What you will do:
Look below for the line holding "The height and width of the screenshot is (720, 960)." and the line holding "Enable Paramètres de". Transcribe exactly those lines and all lines between them, nothing more.

Saved entries:
****************
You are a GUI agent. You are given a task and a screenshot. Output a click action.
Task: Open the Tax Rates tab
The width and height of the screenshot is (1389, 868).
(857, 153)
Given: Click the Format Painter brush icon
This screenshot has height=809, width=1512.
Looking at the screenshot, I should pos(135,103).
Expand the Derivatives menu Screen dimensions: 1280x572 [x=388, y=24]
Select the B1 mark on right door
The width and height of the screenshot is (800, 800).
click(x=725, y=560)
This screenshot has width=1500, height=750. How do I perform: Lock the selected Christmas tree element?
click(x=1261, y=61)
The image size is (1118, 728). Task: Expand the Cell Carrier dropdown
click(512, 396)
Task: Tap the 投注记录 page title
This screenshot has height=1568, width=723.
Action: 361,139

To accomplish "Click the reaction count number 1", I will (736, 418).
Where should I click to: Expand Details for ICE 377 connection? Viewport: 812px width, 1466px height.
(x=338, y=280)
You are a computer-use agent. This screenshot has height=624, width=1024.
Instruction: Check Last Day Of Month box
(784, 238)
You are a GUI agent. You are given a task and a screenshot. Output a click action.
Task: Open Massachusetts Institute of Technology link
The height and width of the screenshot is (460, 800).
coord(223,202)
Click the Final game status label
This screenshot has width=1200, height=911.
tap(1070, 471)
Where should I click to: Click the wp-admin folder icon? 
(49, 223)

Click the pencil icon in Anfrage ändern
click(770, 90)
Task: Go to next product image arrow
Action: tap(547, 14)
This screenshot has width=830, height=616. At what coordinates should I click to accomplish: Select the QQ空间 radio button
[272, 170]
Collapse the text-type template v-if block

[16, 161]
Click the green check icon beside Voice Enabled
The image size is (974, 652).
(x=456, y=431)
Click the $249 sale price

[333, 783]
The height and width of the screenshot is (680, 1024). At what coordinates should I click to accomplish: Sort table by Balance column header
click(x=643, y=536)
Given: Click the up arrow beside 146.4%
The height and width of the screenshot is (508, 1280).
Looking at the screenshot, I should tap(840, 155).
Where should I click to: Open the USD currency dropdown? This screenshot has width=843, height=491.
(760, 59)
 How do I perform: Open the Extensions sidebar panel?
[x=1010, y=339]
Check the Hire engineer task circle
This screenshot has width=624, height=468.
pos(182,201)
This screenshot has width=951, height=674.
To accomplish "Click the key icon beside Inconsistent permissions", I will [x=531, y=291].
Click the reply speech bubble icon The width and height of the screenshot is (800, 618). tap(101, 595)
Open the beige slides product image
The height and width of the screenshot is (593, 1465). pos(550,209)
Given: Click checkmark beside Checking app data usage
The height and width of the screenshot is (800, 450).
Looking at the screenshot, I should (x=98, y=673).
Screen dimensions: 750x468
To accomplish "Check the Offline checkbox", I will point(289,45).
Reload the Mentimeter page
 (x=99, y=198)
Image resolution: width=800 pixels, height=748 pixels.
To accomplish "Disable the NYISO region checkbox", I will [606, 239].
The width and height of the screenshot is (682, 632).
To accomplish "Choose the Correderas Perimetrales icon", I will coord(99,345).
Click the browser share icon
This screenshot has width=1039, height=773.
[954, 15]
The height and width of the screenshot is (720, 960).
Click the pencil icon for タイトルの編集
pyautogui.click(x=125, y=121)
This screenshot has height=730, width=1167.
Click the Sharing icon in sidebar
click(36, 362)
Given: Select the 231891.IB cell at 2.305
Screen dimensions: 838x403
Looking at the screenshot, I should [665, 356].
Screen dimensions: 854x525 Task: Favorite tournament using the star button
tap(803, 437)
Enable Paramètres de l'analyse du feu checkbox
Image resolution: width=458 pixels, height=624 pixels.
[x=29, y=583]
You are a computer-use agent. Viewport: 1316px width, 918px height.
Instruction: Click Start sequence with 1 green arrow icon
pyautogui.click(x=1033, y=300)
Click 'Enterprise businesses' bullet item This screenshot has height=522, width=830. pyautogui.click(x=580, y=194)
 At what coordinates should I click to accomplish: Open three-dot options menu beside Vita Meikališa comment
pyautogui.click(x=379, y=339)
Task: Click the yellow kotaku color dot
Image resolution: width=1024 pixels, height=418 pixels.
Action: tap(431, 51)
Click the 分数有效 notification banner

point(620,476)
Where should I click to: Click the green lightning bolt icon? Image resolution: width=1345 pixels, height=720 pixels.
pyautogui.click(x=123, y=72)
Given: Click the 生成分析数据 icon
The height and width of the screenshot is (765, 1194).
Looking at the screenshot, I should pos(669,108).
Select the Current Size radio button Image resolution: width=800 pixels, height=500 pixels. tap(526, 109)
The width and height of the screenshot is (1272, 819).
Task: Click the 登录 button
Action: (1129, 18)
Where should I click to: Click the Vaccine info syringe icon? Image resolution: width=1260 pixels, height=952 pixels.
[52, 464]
****************
Answer to this exercise:
The height and width of the screenshot is (720, 960).
Click the pencil icon for タイトルの編集
pyautogui.click(x=125, y=121)
This screenshot has height=730, width=1167.
Click the Sharing icon in sidebar
click(36, 362)
Given: Select the 231891.IB cell at 2.305
Screen dimensions: 838x403
Looking at the screenshot, I should [665, 356].
Screen dimensions: 854x525 Task: Favorite tournament using the star button
tap(803, 437)
Enable Paramètres de l'analyse du feu checkbox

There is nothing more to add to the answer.